Les Eglises face à la crise
Les 26-27 mars 2010, 36 chrétiens catholiques et protestants du Pays de Bade, d’Alsace et du Nord- Ouest de la Suisse se sont rencontrés à Fribourg en Brisgau, au Centre de Formation de Caritas, pour un séminaire autour du thème :"Les Eglises face à la crise".
Les participant(e)s rendent publique la déclaration suivante, qui s’adresse à leurs Eglises et à la société dans son ensemble :
Nous avons constaté une convergence des effets de la crise economique et financière dans nos trois pays. Le fossé se creuse de plus en plus entre riches et pauvres. La crise accentue l’exclusion des personnes déjà en difficulté, augmente le nombre des pauvres et met une part croissante de la population en risque de pauvreté.
En particulier, la mise à l’écart de l’emploi est d’autant plus grave que ce dernier n’est pas seulement une question de revenu, mais aussi un moyen de prendre sa part dans la vie sociale et, partant, d’avoir le sentiment de sa propre dignité.

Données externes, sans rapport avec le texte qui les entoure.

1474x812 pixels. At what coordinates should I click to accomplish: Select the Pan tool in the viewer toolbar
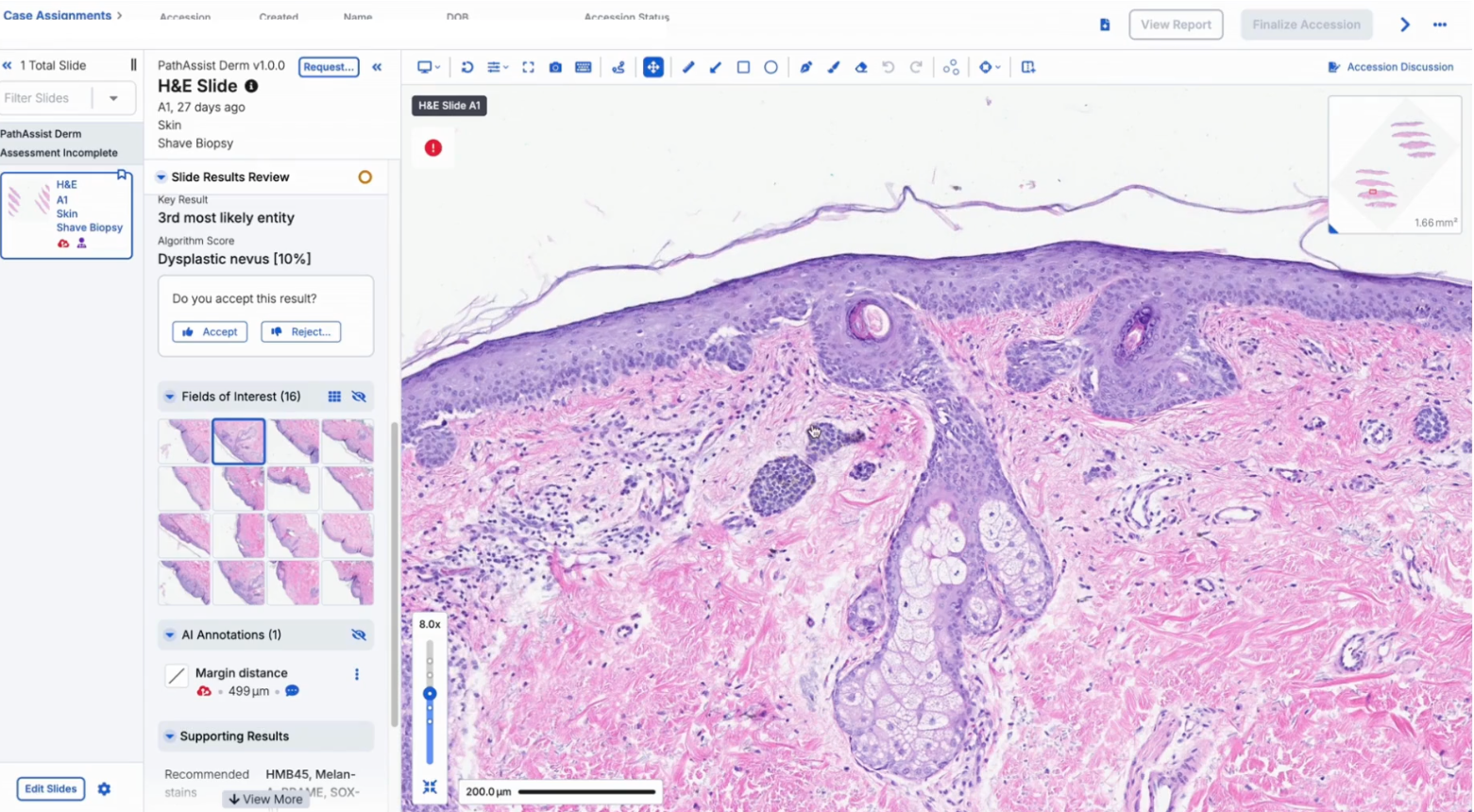[653, 66]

Cette augmentation des fragilités risque d’engendrer un sentiment de peur qui détournerait nos contemporains de la solidarité. Dans cette situation, il est important que les Eglises s’engagent résolument aux côtés de ceux qui souffrent et en particulier des plus pauvres. Pour manifester des signes d’espérance et être crédibles, elles doivent tout à la fois proclamer une parole claire en faveur des plus fragiles et présenter un comportement exemplaire.
En tant que chrétiens, nous affirmons que l’Homme, créé à l’image de Dieu, doit demeurer au centre et doit passer avant toute considération financière. Le travail, même s’il n’est pas la condition de la dignité humaine, est un droit fondamental pour toute personne.
Nous ne devons pas accepter le chômage comme une fatalité et tout doit être mis en oeuvre pour que chacun puisse accéder à un emploi durable, porteur de sens et qui permette d’accéder à un revenu suffisant pour vivre. Indépendamment de cela, toutes les personnes exclues de l’emploi, pour quelque raison que ce soit, doivent avoir accès à un revenu social minimum garanti.
Dans nos échanges, de nombreuses pistes d’action ont
été formulées dont certaines restent en débat :
Revenir sans cesse aux fondements éthiques du
commerce et de l’économie en général en
favorisant le développement des échanges
équitables.
Agir politiquement en particulier au niveau
européen, pour le renforcement des
institutions de régulation mondiales, pour la
taxation des transactions financières, le
contrôle des mouvements spéculatifs et la lutte
contre les paradis fiscaux.
Promouvoir au niveau européen et mondial
des règles subordonnant le libre échange au
respect des droits sociaux fondamentaux.
Revendiquer une politique sociale commune
en Europe.
Encourager les membres de nos communautés
à s’engager au profit de la collectivité et du
bien commun.
Promouvoir une éthique personnelle et sociale
basée sur la sobriété, plutôt que le « toujours
plus » : « vivre plus simplement afin que les
autres puissent simplement vivre… »
Favoriser, dans une perspective pédagogique,
l’idée des systèmes d’échanges locaux qui
permettent de comprendre la fonction
première de l’argent comme facilitateur des
échanges.
Promouvoir la création d’emplois liés à la
préservation de l’environnement. De même
développer des emplois de services à la
personne, qui favorisent le lien social.
Exiger de nos Eglises une exemplarité en
matière de politique financière et de gestion
des emplois.
Défendre des systèmes de retraites basés sur
un contrat entre les générations plutôt que sur
la capitalisation individuelle. Elles doivent
assurer un revenu suffisant pour vivre.
Développer des systèmes d’entraide qui
rendent les bénéficiaires acteurs de leur
propre développement.
La crise actuelle, qui nous fait prendre conscience des impasses dans lesquelles nos modes de vie et notre système économique et social risquent de nous conduire, augmente notre responsabilité face à l’avenir. Nous ne voulons pas que nos enfants nous reprochent un jour notre passivité. Toutes ces pistes partagées ici affermissent notre espérance et nous engagent à l’action en faveur d’une économie sociale de marché durable.